At issue in the case was “Separate Account J” (better known as “J for Jobs”), a ULLICO annuity that funds loans to construction projects that use unionized labor. All investors in the account are ERISA-covered pension plans, and under the federal law, the plans must establish the fees paid to investment managers.
ULLICO failed to properly disclose its compensation and receive approval from plan fiduciaries for funds taken directly from the investment account, the Labor Department charged. But a DoL spokesman told CFO.com the linchpin of the case was that the company allegedly kept millions of dollars in fees from third-party loan applicants who failed to go forward with loans, even though the plans that invested in the annuity assumed virtually all the risk of funding those loans. The money consisted of loan-commitment fees, construction-administration fees, and lender-inspection fees.
Under the settlement, ULLICO will pay back nearly $16.7 million to benefit plans that invested in J for Jobs. It also must pay $3.3 million to an escrow account to cover additional civil penalties and excise taxes resulting from the alleged ERISA violations.
In addition to handling plan investments in J for Jobs, ULLICO was a fiduciary of the fund. “Self-dealing by pension fiduciaries at the expense of workers’ retirement plans cannot be tolerated,” says Secretary of Labor Elaine Chao. “This $20 million settlement is a loud and clear message to all plan fiduciaries that they will be held accountable when their actions are detrimental to workers’ benefit plans.”
ULLICO settled the case without admitting any wrongdoing, a stance it reinforced in a press release. “This settlement is about a good faith disagreement over whether legitimate, reasonable and customary fees were sufficiently disclosed.
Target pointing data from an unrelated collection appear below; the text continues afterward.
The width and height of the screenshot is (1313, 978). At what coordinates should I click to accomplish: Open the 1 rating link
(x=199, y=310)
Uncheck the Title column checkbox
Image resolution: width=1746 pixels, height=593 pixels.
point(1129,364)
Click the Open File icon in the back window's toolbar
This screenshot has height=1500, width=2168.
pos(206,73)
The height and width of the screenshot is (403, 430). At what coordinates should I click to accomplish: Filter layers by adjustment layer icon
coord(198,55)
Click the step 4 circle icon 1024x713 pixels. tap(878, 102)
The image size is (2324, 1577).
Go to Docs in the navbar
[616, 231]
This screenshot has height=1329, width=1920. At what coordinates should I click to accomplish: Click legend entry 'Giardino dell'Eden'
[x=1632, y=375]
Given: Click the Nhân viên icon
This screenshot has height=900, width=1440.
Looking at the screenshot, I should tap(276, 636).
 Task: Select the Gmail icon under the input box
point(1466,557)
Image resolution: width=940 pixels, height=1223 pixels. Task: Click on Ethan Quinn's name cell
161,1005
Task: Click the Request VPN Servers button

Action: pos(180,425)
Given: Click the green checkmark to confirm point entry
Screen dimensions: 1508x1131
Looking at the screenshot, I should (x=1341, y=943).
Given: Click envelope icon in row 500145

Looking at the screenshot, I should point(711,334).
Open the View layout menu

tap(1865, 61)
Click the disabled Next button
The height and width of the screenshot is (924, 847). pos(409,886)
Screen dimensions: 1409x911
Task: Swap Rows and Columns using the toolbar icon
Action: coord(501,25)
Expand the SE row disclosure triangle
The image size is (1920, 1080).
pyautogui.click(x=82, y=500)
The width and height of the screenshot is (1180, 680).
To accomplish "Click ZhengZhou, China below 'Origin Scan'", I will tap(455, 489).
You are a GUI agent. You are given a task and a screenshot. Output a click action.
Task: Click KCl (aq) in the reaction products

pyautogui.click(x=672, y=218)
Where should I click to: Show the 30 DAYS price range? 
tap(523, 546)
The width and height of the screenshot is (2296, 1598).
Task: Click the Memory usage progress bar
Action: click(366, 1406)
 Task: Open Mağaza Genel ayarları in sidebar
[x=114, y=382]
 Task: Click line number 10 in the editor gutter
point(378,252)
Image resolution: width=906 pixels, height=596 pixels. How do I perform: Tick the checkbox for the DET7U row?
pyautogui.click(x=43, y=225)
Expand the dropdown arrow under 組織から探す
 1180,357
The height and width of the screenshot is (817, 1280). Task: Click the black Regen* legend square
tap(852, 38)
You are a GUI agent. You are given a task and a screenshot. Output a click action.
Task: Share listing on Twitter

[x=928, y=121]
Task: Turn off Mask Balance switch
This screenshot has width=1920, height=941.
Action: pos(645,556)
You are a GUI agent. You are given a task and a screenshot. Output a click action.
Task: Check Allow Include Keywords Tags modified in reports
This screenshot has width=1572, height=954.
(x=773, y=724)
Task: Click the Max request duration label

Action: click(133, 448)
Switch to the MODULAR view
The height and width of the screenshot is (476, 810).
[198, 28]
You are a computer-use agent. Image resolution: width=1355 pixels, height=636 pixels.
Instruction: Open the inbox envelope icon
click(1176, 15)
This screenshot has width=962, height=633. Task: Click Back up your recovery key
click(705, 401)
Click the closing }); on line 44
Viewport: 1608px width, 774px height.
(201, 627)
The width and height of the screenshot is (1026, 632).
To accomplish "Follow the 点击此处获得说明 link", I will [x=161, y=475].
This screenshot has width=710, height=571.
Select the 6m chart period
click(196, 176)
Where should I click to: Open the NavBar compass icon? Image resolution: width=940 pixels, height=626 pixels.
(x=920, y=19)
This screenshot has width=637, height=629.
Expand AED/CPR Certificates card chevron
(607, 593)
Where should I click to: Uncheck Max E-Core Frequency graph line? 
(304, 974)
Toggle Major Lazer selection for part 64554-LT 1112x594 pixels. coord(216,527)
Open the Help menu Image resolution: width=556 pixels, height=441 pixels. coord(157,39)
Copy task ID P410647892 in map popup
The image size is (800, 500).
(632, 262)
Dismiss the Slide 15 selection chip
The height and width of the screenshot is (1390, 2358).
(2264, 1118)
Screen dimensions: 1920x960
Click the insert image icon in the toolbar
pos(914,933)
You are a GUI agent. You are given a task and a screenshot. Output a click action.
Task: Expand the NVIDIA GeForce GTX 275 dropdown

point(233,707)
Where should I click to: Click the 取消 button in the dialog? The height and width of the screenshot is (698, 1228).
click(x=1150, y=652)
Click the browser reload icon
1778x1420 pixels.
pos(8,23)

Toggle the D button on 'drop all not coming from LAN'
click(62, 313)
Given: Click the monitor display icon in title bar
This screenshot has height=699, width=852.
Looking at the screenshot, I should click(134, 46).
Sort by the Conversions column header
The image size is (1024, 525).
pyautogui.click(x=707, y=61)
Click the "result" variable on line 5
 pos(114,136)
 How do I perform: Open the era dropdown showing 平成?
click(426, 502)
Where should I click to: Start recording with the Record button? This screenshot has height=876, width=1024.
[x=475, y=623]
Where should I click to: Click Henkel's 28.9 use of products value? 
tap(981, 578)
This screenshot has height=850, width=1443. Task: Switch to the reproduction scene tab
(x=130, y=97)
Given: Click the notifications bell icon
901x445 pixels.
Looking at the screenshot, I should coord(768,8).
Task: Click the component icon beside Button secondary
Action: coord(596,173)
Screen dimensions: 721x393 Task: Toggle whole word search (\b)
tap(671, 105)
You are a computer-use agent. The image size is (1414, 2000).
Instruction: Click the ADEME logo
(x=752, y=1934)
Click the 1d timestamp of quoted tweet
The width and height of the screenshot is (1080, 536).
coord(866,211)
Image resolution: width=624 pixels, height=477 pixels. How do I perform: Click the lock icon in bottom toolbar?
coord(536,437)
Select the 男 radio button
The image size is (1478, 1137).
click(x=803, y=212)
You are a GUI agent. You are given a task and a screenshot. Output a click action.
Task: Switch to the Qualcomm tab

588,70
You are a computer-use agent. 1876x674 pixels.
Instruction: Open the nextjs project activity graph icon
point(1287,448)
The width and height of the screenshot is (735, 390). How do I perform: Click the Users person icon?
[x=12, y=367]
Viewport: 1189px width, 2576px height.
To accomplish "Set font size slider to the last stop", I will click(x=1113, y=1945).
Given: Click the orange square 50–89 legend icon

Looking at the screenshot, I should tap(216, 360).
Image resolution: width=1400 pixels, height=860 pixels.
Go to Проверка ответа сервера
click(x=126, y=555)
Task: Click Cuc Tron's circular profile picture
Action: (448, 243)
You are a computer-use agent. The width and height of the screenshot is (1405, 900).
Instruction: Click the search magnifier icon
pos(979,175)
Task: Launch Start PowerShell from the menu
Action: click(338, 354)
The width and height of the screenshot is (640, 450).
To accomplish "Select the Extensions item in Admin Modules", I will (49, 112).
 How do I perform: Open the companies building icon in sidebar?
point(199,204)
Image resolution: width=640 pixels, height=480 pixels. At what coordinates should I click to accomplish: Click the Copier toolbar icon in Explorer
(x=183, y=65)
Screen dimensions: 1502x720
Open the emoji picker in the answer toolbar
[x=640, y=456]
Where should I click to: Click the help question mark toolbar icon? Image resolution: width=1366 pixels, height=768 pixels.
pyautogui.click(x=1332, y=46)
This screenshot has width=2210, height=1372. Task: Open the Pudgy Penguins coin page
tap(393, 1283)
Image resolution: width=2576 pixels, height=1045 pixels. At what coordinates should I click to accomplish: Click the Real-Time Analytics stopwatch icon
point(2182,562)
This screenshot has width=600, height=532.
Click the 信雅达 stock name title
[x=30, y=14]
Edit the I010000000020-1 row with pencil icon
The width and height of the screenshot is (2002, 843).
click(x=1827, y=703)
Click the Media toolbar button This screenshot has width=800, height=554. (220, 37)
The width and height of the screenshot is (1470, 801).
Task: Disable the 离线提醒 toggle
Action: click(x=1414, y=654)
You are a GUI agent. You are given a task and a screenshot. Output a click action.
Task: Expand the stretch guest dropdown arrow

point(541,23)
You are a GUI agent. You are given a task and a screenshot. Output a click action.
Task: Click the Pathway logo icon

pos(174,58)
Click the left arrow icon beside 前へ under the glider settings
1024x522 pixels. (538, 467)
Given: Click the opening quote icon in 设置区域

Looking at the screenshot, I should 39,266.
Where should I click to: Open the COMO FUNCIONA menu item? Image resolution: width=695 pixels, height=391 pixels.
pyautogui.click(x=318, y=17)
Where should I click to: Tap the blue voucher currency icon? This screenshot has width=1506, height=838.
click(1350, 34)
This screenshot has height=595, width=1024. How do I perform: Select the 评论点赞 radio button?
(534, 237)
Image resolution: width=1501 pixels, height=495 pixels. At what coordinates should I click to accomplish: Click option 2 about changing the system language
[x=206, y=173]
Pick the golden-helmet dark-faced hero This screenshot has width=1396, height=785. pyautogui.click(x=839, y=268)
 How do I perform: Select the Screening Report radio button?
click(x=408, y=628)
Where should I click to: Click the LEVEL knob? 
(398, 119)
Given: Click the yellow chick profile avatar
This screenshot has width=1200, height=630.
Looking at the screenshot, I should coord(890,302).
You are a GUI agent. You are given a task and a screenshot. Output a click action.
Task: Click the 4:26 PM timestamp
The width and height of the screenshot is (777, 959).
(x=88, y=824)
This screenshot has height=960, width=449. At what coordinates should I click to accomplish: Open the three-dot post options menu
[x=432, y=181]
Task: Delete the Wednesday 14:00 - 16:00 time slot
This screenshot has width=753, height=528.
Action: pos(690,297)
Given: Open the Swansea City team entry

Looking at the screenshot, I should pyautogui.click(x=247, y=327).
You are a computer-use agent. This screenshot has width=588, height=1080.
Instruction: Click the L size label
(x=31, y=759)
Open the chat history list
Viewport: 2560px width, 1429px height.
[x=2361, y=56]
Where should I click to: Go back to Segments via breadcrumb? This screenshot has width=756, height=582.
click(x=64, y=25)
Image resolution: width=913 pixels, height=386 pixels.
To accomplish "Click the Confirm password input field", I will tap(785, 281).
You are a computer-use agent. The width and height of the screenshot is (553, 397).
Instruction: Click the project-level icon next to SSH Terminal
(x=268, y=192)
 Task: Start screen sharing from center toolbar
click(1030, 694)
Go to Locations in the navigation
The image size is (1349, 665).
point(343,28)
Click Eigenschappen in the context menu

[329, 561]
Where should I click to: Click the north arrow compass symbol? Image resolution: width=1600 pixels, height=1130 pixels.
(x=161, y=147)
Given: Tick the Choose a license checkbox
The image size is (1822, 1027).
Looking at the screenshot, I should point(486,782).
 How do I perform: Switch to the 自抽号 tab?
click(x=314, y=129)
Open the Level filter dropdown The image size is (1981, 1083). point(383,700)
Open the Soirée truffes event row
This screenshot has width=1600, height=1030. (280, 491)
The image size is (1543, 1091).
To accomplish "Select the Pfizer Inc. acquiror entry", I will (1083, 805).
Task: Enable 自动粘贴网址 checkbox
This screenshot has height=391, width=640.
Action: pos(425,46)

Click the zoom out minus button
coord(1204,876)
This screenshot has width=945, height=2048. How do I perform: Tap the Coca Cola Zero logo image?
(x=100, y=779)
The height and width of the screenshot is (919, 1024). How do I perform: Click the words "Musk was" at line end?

We think they were; the Department disagreed,” the company’s CEO, Mark Singleton, said in the release.
The settlement permanently bars ULLICO from retaining compensation from any source in connection with Separate Account J without advance disclosure of the compensation and approval by appropriate independent plan fiduciaries. The order also broadly bars the company from exercising any unilateral discretionary authority over the compensation it receives as a fiduciary or service provider to ERISA-covered benefit plans, according to the DoL.